Inkling, still frantic with delight, left Harold, and rushed over to her, yelping and barking, and shaking his tail violently, looking up in her face with eloquent insistency. Then he ran back to Harold, and again back to her, with fluttering agitation.

Sonia’s spirit did not falter, however, and her voice was firm and steady as she said in English:

“Why do you speak to Inkling in English, and to me in French?”

“Because Inkling and I are old friends, who have a common language, while the Princess Mannernorff is a stranger and a foreigner.”

“It seems very childish to keep up that farce.”

“I thought it was your wish.”

“And you despise me, probably, for the deception I have practised in passing myself off for the Princess Mannernorff! I did not do it deliberately,” she said, with an almost childlike air of contrition and confession. “It has hurt me all along to be deceiving Martha; but some one told her I was a Russian princess, and as my mother had been one before her marriage, and my aunt, with whom I live, is the Princess Mannernorff, I let the false impression remain, and even took advantage of it. It was wrong, I know; but I did want to hold on to Martha’s friendship a little longer.
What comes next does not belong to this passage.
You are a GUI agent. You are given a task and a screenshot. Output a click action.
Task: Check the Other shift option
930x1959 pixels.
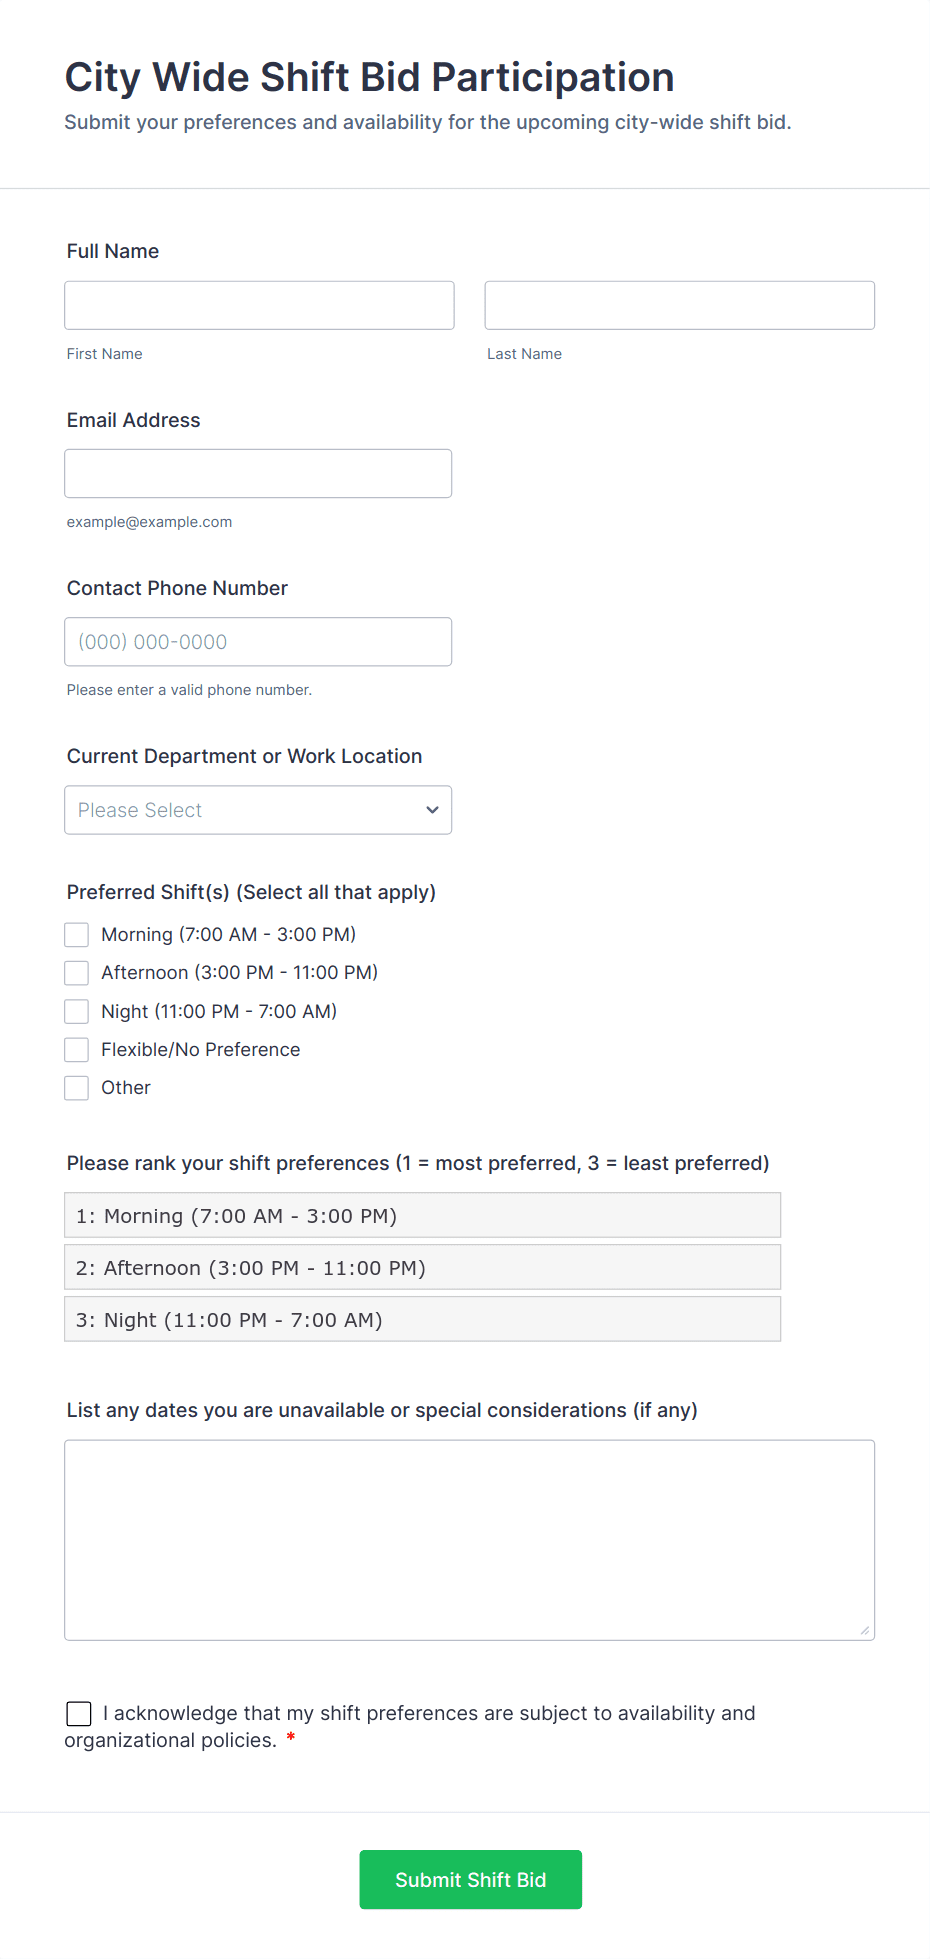click(x=77, y=1087)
However,” she said, her face and voice hardening, “it is simply a question of time; and a few weeks sooner or later, what does it matter?”

“Why is it a question of time?” said Harold. “Why should you not keep that friendship always, if you care for it? Martha shall know nothing from me.”

There was a moment’s silence. Then Sonia said:

“I thought it possible that you might disapprove of our friendship.”